In determining whether he should issue a process or not, the Magistrate must proceed according to the provisions of the Code, and then if he is of the opinion that a prima facie case has been made out, he ought to issue the process. In such a case, he cannot refuse to issue the process merely because he is of the opinion that the proceedings are unlikely to result in a conviction. If he finds sufficient evidence against the accused, he must issue the process. (Subal,—53 Cal. 606; Sher Singh,—36 C.W.N. 16)
The Calcutta High Court has held that if, from the examination of the complainant, it appears that there is reason for the issue of process against all the accused, the Magistrate would be wrongly exercising his discretion if he issues a process only against some of the accused. In such a case, he ought to issue a process against all of them. (Bishan, — 4 C.W.N. 560)

★ ★ ★

> _WHAT THIS EXERCISE ASKS_
- A) In the passage on issuing process, why would a Magistrate be wrong to issue process against only some of the accused? Please answer in one to three sentences.
- B) Continue the passage on issuing process from its final sentence.

★ ★ ★

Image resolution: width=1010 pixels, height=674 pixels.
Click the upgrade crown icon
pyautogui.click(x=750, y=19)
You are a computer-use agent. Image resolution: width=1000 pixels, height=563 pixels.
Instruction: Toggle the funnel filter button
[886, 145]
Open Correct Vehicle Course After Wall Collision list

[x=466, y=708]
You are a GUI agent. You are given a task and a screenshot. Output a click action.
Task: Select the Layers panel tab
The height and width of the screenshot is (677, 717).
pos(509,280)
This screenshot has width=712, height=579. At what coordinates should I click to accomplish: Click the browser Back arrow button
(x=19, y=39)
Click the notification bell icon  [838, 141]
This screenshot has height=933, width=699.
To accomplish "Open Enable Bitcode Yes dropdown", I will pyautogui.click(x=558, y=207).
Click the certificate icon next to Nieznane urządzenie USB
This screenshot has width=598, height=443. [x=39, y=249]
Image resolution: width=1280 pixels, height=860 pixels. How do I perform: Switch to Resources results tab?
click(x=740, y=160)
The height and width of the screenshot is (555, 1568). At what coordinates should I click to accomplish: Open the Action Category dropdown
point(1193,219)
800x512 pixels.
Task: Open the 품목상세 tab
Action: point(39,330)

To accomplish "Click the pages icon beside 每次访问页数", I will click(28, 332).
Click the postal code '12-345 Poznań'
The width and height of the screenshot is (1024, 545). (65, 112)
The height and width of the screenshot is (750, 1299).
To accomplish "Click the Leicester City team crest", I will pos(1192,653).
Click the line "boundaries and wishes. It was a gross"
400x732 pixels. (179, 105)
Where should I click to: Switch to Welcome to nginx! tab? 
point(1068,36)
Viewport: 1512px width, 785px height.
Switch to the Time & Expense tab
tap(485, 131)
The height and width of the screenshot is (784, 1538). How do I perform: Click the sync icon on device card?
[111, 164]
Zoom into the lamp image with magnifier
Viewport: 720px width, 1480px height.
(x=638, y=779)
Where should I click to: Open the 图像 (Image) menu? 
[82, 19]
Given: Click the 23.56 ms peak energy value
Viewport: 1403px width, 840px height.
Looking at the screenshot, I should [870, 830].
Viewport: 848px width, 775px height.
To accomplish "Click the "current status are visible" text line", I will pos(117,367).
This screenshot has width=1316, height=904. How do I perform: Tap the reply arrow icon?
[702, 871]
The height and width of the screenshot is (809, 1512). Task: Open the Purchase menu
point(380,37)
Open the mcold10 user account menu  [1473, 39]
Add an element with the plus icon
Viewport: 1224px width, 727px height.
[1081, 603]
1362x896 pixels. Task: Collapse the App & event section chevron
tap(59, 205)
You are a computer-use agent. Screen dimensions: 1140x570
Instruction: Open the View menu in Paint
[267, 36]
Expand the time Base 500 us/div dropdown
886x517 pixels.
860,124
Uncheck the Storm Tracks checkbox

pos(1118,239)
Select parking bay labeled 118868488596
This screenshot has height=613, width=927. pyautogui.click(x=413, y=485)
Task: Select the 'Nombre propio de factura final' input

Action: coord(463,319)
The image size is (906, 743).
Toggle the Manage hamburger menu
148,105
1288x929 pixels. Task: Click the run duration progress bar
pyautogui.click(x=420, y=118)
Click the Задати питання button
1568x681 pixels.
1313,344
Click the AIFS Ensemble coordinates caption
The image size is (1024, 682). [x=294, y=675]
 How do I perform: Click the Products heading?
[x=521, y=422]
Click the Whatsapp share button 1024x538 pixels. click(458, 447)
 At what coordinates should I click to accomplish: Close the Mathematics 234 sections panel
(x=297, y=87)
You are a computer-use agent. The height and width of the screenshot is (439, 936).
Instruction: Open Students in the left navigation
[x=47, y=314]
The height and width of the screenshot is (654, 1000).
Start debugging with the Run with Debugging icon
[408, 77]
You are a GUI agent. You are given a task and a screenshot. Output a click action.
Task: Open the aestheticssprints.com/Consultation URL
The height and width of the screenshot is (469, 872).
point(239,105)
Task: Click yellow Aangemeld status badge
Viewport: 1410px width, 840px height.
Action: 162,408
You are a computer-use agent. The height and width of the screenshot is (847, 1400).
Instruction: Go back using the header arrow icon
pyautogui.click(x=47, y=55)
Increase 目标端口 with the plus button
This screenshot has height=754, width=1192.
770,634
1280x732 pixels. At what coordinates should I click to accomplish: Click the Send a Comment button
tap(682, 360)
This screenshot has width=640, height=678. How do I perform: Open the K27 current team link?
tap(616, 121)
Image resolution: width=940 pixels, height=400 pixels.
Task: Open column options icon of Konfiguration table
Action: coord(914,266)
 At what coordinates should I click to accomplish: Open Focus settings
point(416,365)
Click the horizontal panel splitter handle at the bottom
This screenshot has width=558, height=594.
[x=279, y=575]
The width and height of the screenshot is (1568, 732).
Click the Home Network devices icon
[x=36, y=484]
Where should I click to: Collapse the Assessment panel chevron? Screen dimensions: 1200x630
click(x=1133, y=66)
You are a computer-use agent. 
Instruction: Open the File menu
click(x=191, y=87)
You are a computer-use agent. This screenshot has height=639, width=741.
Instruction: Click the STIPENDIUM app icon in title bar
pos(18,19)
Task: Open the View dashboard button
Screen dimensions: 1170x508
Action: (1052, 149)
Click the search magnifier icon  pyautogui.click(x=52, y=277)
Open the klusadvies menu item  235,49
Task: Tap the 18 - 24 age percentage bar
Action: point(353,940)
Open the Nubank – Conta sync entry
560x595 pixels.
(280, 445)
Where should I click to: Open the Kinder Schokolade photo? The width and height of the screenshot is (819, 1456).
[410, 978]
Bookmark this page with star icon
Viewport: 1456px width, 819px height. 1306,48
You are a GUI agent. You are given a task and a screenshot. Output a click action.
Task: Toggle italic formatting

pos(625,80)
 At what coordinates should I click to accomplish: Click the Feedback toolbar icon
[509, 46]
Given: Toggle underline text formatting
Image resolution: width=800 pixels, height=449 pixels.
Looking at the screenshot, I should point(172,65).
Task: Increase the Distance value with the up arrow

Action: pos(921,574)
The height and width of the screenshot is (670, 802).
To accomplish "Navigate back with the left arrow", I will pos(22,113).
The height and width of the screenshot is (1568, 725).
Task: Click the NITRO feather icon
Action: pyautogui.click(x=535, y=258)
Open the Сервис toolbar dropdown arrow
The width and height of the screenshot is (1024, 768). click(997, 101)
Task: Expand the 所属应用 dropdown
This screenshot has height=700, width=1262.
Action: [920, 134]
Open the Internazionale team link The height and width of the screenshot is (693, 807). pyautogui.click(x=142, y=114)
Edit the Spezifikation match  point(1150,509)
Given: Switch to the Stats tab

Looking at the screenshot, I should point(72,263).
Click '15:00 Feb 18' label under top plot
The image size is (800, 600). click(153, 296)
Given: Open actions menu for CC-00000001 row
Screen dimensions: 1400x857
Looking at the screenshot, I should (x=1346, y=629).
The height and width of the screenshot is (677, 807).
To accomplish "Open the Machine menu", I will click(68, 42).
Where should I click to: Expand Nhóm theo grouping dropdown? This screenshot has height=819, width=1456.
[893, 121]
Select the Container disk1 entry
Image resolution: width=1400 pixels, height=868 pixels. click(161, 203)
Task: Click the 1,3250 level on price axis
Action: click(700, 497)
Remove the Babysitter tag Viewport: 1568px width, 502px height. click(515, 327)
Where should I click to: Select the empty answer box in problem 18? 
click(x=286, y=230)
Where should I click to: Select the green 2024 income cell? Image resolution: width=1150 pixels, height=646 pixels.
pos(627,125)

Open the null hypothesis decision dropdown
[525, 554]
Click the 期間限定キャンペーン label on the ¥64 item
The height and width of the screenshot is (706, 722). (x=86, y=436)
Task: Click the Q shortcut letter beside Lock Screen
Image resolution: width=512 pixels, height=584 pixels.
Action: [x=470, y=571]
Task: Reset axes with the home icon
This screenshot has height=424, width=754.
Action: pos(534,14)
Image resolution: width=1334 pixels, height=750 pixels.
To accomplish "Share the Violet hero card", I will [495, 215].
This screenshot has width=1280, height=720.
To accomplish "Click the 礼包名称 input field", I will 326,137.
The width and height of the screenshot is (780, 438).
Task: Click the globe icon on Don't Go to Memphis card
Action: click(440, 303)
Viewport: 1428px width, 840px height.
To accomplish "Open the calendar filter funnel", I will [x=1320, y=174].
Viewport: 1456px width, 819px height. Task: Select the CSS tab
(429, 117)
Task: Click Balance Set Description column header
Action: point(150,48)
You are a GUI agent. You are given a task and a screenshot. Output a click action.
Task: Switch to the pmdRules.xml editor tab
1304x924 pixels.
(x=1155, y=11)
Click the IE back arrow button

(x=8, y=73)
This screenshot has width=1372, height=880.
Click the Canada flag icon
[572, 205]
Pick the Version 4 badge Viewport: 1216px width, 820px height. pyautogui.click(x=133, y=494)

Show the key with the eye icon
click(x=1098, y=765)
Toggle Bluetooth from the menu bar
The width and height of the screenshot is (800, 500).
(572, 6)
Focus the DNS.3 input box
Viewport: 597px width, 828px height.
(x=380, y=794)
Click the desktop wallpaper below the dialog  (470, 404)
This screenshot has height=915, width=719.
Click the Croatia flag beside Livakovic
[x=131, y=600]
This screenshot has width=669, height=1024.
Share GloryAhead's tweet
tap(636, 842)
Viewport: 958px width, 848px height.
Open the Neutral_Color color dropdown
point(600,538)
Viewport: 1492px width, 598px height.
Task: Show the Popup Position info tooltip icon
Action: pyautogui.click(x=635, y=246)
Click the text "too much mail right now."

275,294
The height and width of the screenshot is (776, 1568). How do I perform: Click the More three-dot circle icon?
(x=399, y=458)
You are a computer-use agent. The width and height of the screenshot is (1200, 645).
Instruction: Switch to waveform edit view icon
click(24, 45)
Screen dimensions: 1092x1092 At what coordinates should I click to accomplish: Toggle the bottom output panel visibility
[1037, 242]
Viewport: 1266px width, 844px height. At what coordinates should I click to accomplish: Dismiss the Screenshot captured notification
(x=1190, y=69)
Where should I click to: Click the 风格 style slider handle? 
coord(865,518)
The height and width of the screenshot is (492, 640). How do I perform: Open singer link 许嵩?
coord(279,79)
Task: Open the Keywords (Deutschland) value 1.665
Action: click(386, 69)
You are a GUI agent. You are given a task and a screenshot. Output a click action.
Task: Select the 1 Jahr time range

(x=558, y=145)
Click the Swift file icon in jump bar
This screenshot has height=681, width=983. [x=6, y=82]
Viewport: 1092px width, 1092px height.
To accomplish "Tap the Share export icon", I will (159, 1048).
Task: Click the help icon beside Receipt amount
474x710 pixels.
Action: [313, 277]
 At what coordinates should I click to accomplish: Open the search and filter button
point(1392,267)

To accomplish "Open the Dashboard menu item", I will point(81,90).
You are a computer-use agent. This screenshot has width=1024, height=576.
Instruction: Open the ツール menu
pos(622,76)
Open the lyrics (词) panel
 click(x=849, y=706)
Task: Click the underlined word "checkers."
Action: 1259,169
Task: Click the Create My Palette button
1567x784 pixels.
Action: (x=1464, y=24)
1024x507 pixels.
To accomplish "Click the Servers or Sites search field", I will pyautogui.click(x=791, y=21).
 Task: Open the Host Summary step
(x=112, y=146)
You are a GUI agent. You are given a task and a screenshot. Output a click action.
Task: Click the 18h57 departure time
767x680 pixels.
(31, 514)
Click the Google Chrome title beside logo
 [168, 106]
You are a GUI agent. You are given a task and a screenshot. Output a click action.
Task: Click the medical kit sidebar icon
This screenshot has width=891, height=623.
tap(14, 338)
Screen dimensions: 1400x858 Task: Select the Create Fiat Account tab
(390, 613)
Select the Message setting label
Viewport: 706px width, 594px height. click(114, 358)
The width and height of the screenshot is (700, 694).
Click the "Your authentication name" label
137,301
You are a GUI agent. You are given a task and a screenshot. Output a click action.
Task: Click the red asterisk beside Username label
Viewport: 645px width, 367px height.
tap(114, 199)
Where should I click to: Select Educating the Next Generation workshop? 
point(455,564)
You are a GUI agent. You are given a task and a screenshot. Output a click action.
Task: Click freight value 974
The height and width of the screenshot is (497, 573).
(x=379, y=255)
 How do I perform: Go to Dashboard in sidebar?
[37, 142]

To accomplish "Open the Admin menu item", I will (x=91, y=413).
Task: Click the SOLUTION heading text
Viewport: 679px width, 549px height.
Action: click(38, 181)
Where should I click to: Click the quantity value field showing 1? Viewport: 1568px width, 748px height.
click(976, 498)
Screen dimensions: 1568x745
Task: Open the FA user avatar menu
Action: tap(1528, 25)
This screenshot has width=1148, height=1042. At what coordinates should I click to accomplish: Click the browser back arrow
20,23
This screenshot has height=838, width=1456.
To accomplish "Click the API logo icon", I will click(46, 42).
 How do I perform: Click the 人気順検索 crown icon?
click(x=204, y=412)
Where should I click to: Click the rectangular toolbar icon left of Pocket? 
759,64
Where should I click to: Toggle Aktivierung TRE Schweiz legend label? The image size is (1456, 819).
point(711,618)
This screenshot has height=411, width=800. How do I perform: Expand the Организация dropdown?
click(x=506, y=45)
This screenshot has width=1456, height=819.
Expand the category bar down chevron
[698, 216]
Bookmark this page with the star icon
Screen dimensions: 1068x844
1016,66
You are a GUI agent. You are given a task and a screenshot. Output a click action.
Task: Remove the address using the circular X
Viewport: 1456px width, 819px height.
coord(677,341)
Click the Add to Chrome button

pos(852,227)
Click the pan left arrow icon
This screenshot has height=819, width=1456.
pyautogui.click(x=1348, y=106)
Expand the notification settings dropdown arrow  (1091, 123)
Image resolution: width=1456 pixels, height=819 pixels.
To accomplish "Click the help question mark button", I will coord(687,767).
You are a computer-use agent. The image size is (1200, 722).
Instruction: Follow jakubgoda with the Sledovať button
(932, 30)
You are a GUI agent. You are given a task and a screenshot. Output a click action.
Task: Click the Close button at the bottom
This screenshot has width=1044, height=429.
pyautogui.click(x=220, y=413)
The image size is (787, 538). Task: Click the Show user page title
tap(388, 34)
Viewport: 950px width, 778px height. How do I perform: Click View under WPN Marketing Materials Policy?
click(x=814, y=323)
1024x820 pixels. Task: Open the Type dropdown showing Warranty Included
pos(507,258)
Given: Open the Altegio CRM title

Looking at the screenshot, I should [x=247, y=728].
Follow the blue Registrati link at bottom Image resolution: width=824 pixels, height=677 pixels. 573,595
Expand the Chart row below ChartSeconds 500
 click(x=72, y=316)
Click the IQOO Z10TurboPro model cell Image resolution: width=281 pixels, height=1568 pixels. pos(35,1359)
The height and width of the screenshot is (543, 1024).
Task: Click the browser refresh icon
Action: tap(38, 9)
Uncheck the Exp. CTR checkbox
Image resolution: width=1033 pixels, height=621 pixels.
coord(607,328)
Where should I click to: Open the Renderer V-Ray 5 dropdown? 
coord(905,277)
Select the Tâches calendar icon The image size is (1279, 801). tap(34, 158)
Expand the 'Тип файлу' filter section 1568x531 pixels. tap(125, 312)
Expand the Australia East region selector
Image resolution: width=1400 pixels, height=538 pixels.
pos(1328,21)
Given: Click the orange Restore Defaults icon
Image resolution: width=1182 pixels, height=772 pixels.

★ ★ ★

> _THE REPLIES_
- A) According to the Calcutta High Court, if the complainant's examination shows reason to issue process against all the accused, issuing it against only some would be a wrong exercise of the Magistrate's discretion. In that situation, he ought to issue process against all of them.

- B)
However, if two counter-complainants prefer complaints before a Magistrate, he can validly issue a process in one case, and postpone the issue of a process in the other case, until disposal of the first case. (Lalit,—24 Cr. L.J. 120)
S. 205, which contains a salutory rule of procedure, provides that whenever a Magistrate issues a summons, he may dispense with the personal attendance of the accused, and allow him to appear through his Pleader, if there is sufficient reason for doing so. It will be seen that this section deals with exemption from initial appearance, and not with exemption from appearance at the final trial.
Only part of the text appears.